**Instructions for the task**
Repeat exactly the opening lines of the records, ending with the line that contains "1061x816 pixels.".

Collected data:
------------------------------------

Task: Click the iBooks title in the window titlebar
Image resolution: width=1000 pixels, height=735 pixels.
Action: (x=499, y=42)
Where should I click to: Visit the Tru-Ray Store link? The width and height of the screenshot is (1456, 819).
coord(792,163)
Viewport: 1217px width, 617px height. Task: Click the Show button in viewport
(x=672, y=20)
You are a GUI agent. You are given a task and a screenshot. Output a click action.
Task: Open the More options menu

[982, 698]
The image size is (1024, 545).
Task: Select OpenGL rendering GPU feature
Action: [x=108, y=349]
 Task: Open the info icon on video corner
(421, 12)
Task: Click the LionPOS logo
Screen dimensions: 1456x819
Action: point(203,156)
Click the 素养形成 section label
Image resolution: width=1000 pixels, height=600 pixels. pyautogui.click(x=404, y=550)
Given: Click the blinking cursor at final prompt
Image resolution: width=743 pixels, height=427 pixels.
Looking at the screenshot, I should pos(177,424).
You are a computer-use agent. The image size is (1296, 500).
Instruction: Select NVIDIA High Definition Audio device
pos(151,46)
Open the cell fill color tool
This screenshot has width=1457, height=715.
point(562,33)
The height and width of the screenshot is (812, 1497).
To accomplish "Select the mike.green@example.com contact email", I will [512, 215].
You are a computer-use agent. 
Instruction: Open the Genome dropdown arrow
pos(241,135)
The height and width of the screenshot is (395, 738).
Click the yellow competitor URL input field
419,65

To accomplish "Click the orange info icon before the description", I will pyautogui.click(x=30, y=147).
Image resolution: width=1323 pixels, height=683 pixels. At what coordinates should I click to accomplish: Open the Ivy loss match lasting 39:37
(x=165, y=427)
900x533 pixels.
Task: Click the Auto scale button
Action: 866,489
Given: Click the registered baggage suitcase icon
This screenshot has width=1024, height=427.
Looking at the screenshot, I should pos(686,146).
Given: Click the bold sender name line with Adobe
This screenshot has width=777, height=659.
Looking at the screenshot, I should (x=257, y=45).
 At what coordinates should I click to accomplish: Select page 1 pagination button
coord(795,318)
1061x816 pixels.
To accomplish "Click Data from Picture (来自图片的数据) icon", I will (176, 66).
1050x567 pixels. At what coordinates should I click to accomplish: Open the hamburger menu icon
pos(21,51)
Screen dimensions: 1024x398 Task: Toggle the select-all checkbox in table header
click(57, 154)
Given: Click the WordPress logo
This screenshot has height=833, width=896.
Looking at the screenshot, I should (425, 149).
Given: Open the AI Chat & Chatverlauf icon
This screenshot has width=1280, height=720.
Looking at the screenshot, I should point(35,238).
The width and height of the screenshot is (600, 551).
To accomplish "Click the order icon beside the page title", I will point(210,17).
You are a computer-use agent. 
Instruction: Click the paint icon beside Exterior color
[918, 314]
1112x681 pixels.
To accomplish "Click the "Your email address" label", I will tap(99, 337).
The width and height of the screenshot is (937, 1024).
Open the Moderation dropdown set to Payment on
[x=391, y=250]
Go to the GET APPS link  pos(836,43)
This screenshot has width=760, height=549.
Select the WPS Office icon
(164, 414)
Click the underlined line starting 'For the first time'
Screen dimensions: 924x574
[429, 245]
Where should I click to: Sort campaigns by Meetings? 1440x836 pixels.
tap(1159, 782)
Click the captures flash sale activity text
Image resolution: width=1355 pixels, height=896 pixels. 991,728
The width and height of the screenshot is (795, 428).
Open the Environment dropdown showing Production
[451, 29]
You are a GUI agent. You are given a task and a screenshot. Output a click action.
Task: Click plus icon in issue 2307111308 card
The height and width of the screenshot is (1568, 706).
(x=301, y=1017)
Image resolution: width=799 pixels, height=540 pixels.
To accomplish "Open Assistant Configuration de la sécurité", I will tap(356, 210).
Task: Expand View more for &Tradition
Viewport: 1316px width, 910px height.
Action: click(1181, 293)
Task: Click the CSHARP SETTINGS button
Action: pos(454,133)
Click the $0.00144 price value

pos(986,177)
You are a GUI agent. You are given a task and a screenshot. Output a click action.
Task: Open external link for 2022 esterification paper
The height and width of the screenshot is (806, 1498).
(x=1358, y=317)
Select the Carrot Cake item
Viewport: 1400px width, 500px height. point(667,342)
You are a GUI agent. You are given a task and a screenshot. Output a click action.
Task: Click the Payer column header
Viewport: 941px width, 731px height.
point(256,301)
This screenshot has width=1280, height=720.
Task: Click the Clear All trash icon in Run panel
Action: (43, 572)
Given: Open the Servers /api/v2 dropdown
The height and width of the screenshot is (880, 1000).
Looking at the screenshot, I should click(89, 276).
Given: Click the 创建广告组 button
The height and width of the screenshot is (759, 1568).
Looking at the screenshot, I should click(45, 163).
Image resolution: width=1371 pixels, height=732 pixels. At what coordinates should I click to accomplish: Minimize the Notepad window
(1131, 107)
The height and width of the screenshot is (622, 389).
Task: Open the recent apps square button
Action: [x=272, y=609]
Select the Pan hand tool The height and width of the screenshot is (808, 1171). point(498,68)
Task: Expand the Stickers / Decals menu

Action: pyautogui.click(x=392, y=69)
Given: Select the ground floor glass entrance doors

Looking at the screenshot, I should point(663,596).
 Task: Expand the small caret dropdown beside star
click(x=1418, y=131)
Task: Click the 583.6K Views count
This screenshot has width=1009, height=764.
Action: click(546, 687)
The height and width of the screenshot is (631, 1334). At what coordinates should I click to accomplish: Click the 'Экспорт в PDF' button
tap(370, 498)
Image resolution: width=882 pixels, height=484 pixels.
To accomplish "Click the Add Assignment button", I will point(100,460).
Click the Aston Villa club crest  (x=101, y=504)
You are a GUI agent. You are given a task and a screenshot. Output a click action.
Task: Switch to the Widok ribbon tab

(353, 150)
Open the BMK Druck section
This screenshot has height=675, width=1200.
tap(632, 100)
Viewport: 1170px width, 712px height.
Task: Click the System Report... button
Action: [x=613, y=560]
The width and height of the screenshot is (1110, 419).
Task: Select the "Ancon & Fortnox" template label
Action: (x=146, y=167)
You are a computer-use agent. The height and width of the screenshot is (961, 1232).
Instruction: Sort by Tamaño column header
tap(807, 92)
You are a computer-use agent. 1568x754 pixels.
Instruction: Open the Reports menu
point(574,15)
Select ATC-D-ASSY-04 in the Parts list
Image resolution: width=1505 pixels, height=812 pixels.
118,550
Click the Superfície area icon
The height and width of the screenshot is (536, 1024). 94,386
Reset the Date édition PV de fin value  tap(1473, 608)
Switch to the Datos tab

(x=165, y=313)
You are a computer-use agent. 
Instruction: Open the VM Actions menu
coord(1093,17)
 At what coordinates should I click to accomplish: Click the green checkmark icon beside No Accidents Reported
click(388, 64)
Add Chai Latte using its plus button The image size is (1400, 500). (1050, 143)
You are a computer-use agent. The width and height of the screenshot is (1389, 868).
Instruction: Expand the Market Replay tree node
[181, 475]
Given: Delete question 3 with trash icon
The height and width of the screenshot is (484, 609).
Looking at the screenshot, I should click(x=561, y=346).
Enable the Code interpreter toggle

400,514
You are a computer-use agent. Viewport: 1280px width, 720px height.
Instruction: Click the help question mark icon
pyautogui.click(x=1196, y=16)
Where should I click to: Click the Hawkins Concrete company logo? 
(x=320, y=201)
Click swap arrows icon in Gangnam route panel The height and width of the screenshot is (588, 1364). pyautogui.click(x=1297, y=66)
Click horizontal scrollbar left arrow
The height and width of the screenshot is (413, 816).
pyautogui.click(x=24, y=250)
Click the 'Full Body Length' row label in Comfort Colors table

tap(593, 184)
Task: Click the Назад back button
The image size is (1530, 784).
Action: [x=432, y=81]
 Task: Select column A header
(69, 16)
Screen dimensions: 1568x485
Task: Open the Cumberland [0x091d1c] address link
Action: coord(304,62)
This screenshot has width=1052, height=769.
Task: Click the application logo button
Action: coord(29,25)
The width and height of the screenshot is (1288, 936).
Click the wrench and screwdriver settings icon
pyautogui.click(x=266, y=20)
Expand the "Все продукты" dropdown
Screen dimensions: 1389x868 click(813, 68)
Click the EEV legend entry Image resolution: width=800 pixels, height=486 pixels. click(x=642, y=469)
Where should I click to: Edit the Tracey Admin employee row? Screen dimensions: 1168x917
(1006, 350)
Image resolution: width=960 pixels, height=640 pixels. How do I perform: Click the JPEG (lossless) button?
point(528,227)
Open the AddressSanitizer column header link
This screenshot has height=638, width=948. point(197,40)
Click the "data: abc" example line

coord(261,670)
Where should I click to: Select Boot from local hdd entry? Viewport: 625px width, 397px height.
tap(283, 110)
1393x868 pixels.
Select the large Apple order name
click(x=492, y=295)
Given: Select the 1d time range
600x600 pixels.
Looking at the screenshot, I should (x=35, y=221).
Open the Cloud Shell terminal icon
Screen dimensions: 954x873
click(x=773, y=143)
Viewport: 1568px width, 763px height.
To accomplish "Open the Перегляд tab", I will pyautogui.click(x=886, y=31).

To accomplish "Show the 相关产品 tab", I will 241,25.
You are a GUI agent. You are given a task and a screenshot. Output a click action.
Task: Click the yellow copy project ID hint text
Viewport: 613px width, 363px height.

------------------------------------

**Answer for this exercise**
Task: Click the iBooks title in the window titlebar
Image resolution: width=1000 pixels, height=735 pixels.
Action: (x=499, y=42)
Where should I click to: Visit the Tru-Ray Store link? The width and height of the screenshot is (1456, 819).
coord(792,163)
Viewport: 1217px width, 617px height. Task: Click the Show button in viewport
(x=672, y=20)
You are a GUI agent. You are given a task and a screenshot. Output a click action.
Task: Open the More options menu

[982, 698]
The image size is (1024, 545).
Task: Select OpenGL rendering GPU feature
Action: [x=108, y=349]
 Task: Open the info icon on video corner
(421, 12)
Task: Click the LionPOS logo
Screen dimensions: 1456x819
Action: point(203,156)
Click the 素养形成 section label
Image resolution: width=1000 pixels, height=600 pixels. pyautogui.click(x=404, y=550)
Given: Click the blinking cursor at final prompt
Image resolution: width=743 pixels, height=427 pixels.
Looking at the screenshot, I should pos(177,424).
You are a computer-use agent. The image size is (1296, 500).
Instruction: Select NVIDIA High Definition Audio device
pos(151,46)
Open the cell fill color tool
This screenshot has width=1457, height=715.
point(562,33)
The height and width of the screenshot is (812, 1497).
To accomplish "Select the mike.green@example.com contact email", I will [512, 215].
You are a computer-use agent. 
Instruction: Open the Genome dropdown arrow
pos(241,135)
The height and width of the screenshot is (395, 738).
Click the yellow competitor URL input field
419,65

To accomplish "Click the orange info icon before the description", I will pyautogui.click(x=30, y=147).
Image resolution: width=1323 pixels, height=683 pixels. At what coordinates should I click to accomplish: Open the Ivy loss match lasting 39:37
(x=165, y=427)
900x533 pixels.
Task: Click the Auto scale button
Action: 866,489
Given: Click the registered baggage suitcase icon
This screenshot has width=1024, height=427.
Looking at the screenshot, I should pos(686,146).
Given: Click the bold sender name line with Adobe
This screenshot has width=777, height=659.
Looking at the screenshot, I should (x=257, y=45).
 At what coordinates should I click to accomplish: Select page 1 pagination button
coord(795,318)
1061x816 pixels.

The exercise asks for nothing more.